The full team cycling: far left (Isaac Kenyon), mid left (Alex Egan), middle (Lukas Haitzmann), mid right (Sal Montgomery), far right (Alex Pierrot) - taken in the Brecon Beacons National Park. - Credit: DWaiLiW Photography

A Colney Heath eco-warrior is leading a team of endurance athletes undertaking a pioneering adventure from the Orkney Islands to the Scilly Isles to raise awareness of environmental regenerative initiatives.

Isaac Kenyon, 27, will be joining four friends in cycling the length of the UK on hand-built bamboo bikes, then using water bikes to cycle across the sea and reach various islands as part of their journey, the first extended version of the traditional John o'Groats to Land's End cycle.

Pedal 4 Parks

Full team holding bikes in the air: far left (Lukas Haitzmann), mid left (Isaac Kenyon), middle (Sal Montgomery), mid right (Alex Pierrot), far right (Alex Egan) - taken in the Brecon Beacons National Park - Credit: DWaiLiW Photography

The Pedal 4 Parks challenge will take them through many of the UK's National Parks, green spaces and marine environments, and the team will document innovative regeneration projects, study the degenerating impact of human tourism and urbanisation, and explore the outcomes for our physical and mental health.

Pedal 4 Parks

Full team cycling: far left (Sal Montgomery), mid left (Isaac Kenyon), middle (Lukas Haitzmann), mid right (Alex Egan), far right (Alex Pierrot) - taken in the Brecon Beacons National Park - Credit: DWaiLiW Photography

The journey is being filmed in support of the National Park UK Foundation and will be released as a documentary at adventure film festivals such as KMF and on Amazon Prime and COP26. The timing of the 14-day cycle also aligns with Earth Day's primary message: '"As the world returns to normal, we can't go back to business-as-usual."

Isaac, who is an energy transition an said: "This is going to be a unique journey, one involving a huge magnitude of human endurance to cycle from the Orkney Islands to the Isles of Scilly.

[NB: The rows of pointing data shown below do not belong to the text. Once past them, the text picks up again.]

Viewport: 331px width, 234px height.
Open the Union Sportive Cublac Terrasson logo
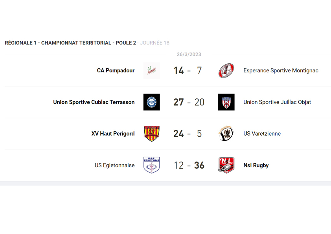151,102
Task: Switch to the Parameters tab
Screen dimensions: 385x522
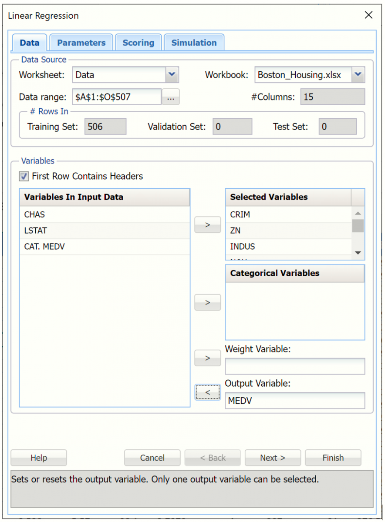Action: click(x=81, y=43)
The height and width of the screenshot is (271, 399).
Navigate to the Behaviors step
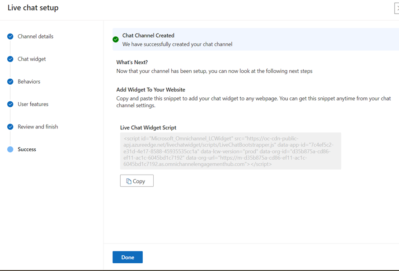(29, 82)
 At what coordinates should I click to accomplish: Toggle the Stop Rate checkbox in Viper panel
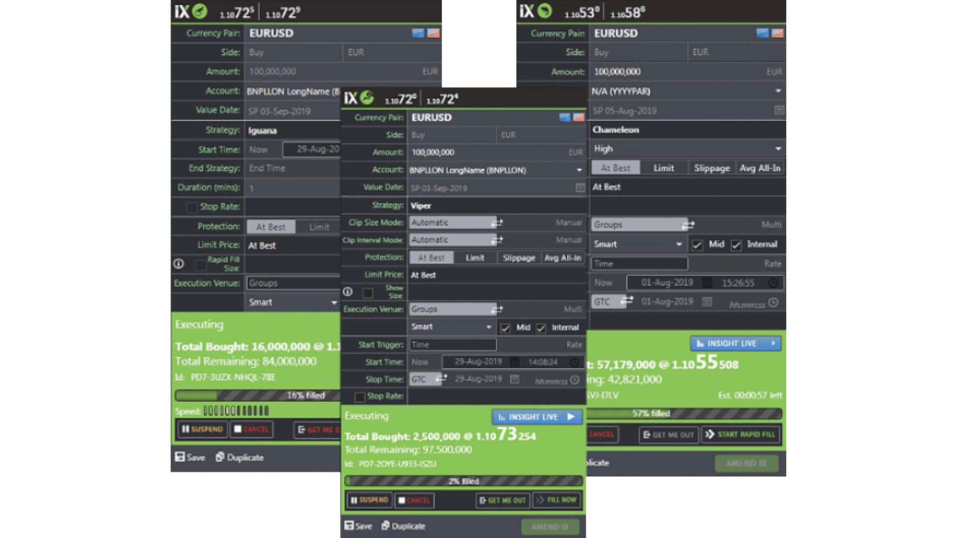[359, 397]
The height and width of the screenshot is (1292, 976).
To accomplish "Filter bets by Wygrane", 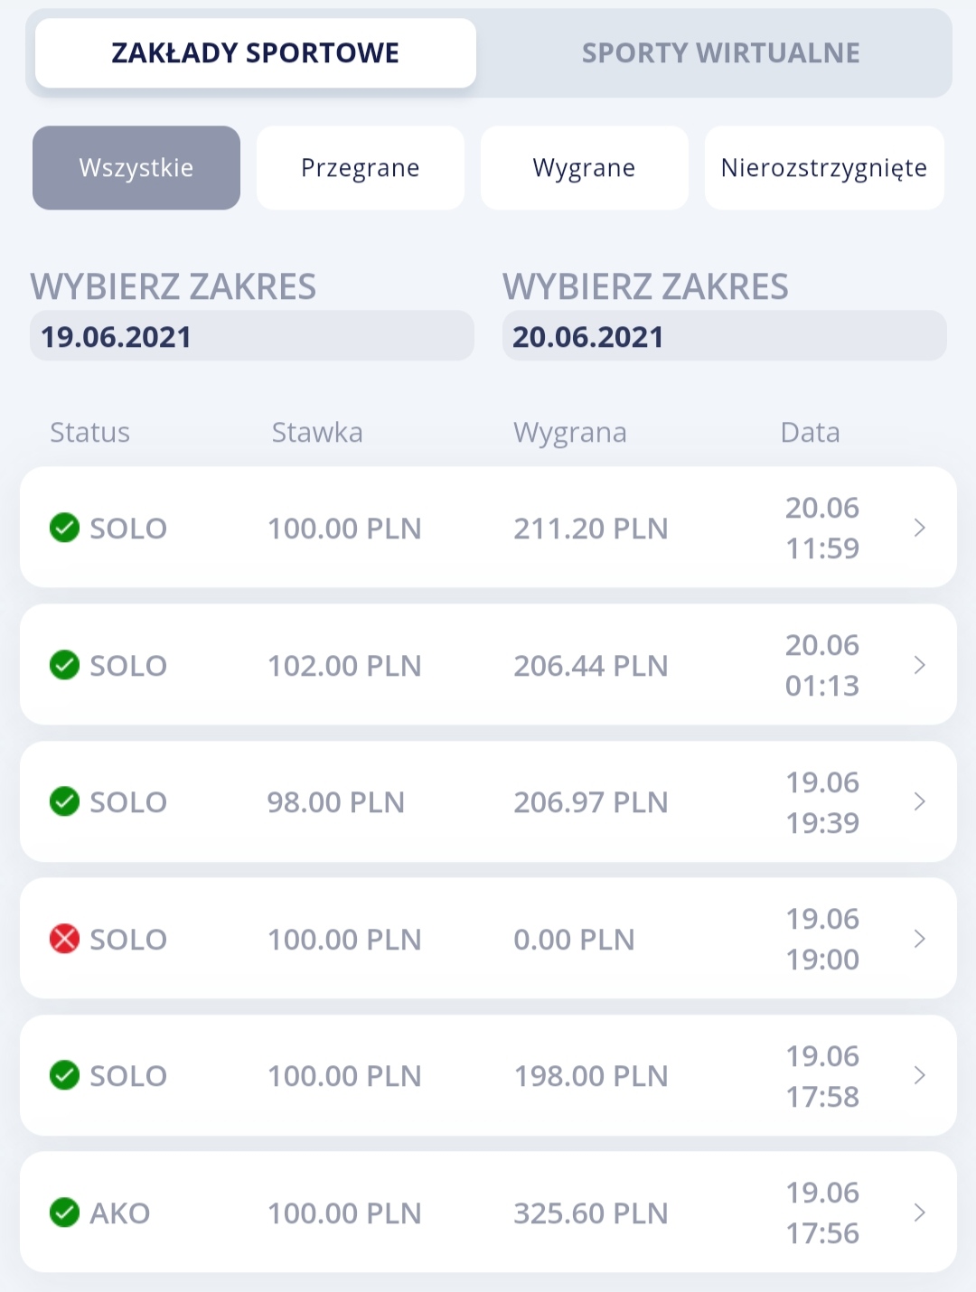I will pyautogui.click(x=585, y=168).
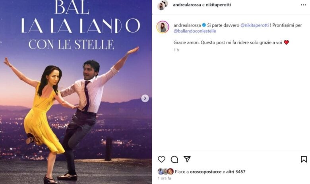Click the verified badge next to andrealarossa
This screenshot has width=310, height=184.
[x=204, y=25]
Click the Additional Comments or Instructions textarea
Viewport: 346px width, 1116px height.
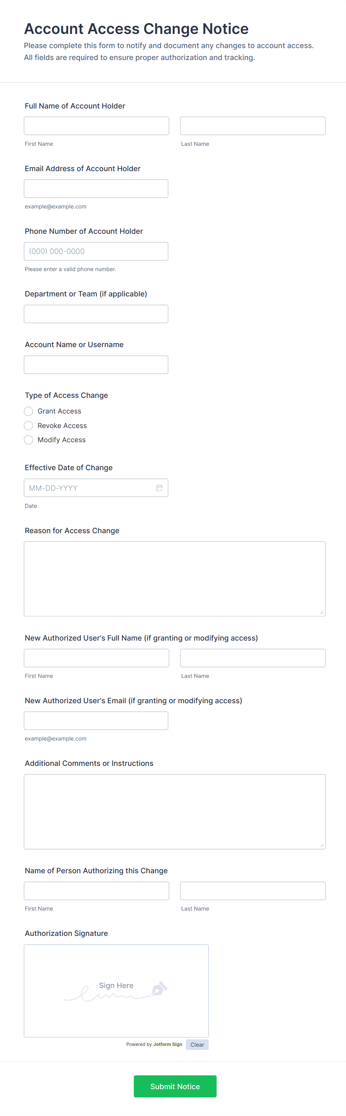[x=174, y=811]
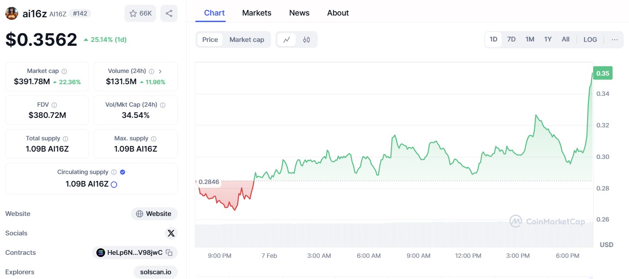Select the Price toggle option

click(210, 40)
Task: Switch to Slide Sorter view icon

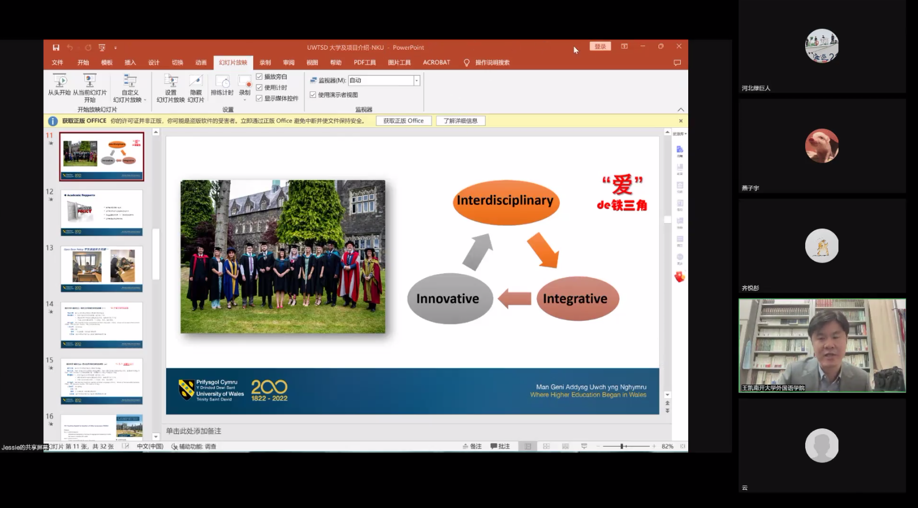Action: 546,447
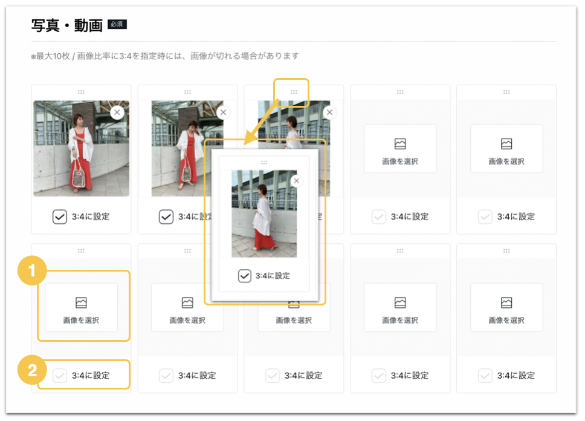
Task: Remove the second uploaded photo
Action: (x=223, y=113)
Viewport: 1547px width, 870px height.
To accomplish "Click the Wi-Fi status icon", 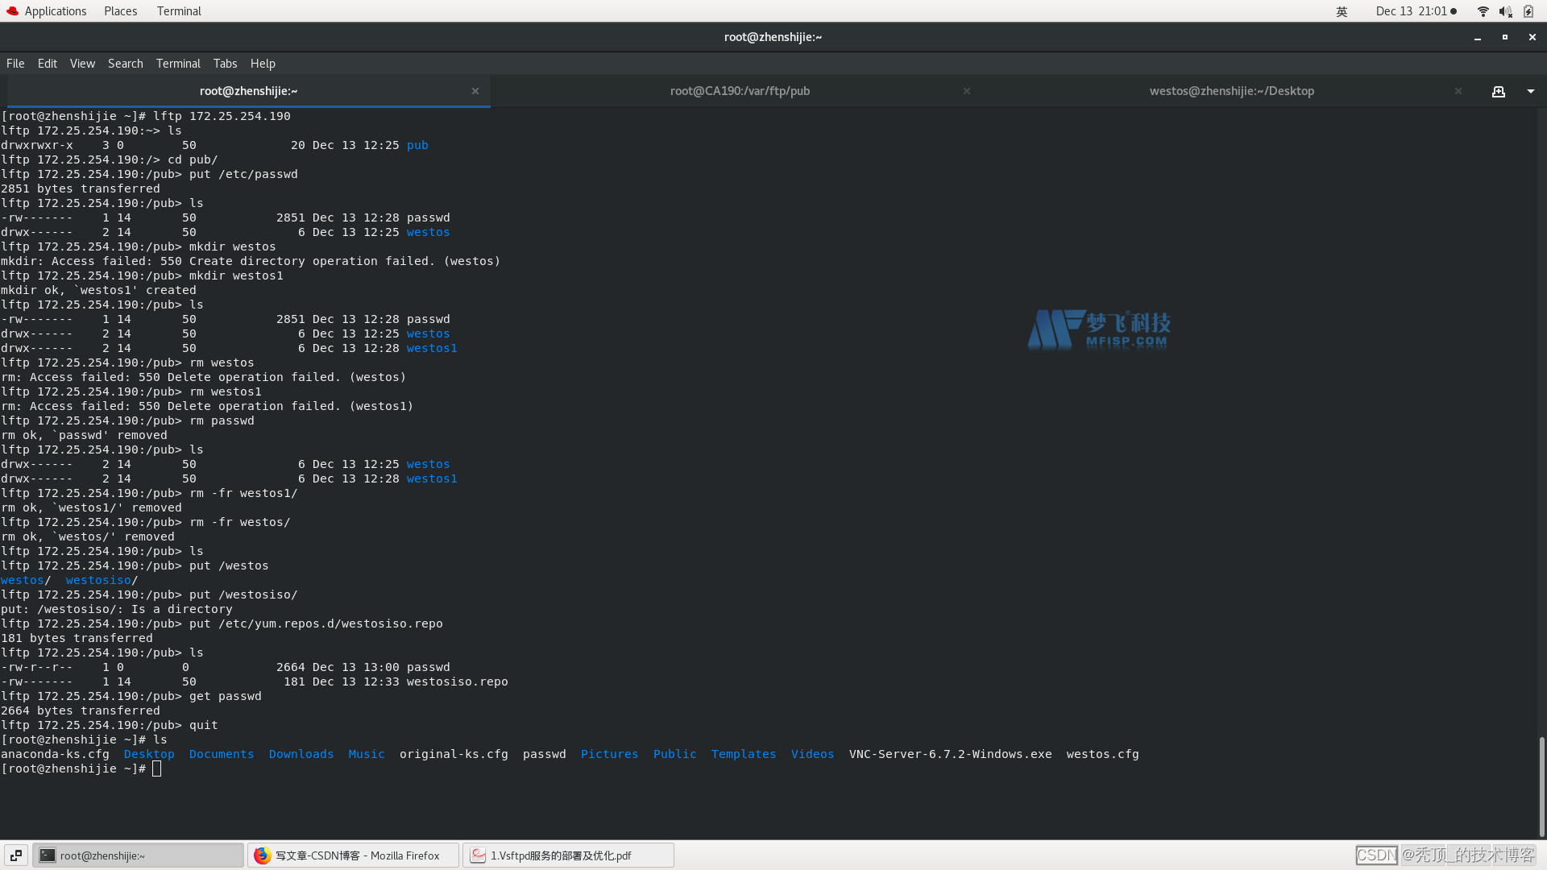I will [1483, 11].
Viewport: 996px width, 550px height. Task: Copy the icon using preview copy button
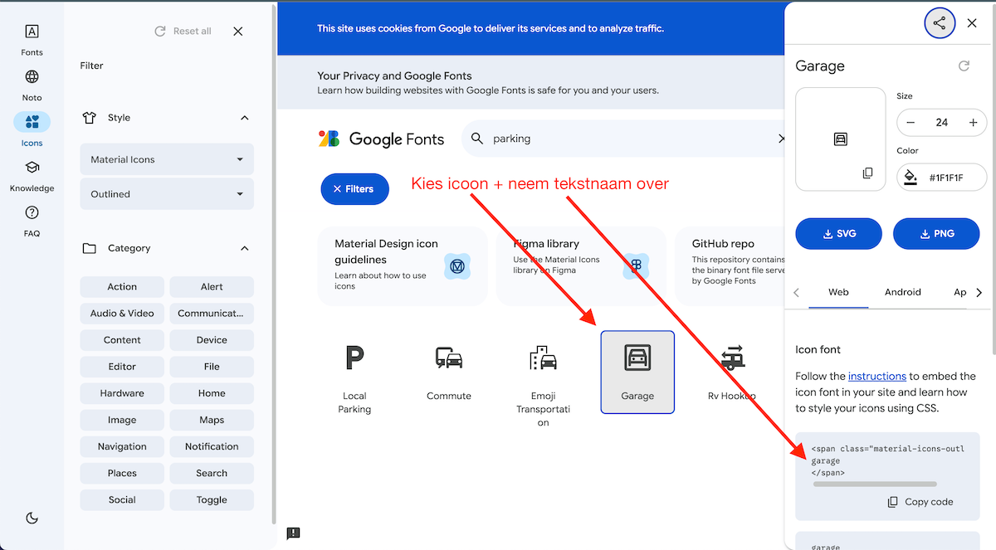pyautogui.click(x=867, y=173)
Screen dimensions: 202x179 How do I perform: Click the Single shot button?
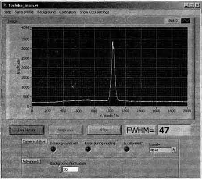(x=65, y=130)
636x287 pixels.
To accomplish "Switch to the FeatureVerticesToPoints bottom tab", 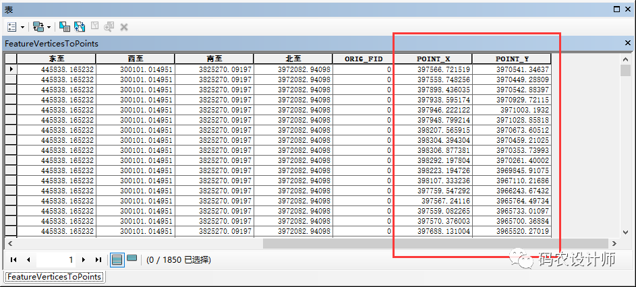I will pos(54,277).
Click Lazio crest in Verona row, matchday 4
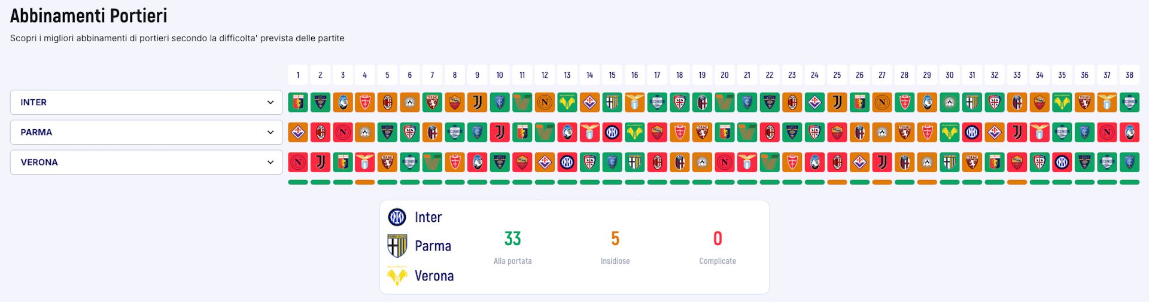The image size is (1149, 302). point(365,162)
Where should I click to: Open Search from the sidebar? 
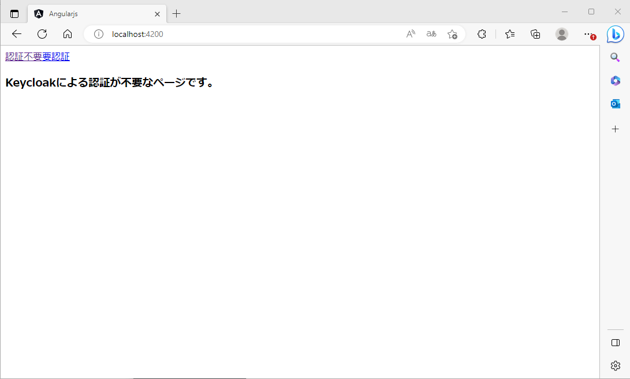tap(614, 57)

However, it is nowhere near the scale of the challenge that we are facing in regard to regenerating all of our national parks, green spaces and marine conservation areas, which we have been interfering with for hundreds of years. 

Pedal 4 Parks

Full team line up: far left (Alex Pierrot), mid left (Isaac Kenyon), middle (Lukas Haitzmann), mid right (Alex Egan), far right (Sal Montgomery) - taken in the Brecon Beacons National Park - Credit: DWaiLiW Photography

Since experiencing multiple lockdowns, time outdoors in green spaces has become precious to many of us for the benefits it has for our physical and mental health. There has never been a time when we have appreciated nature as much as we do now. There may be a vaccine for COVID-19, but there is not one for climate change.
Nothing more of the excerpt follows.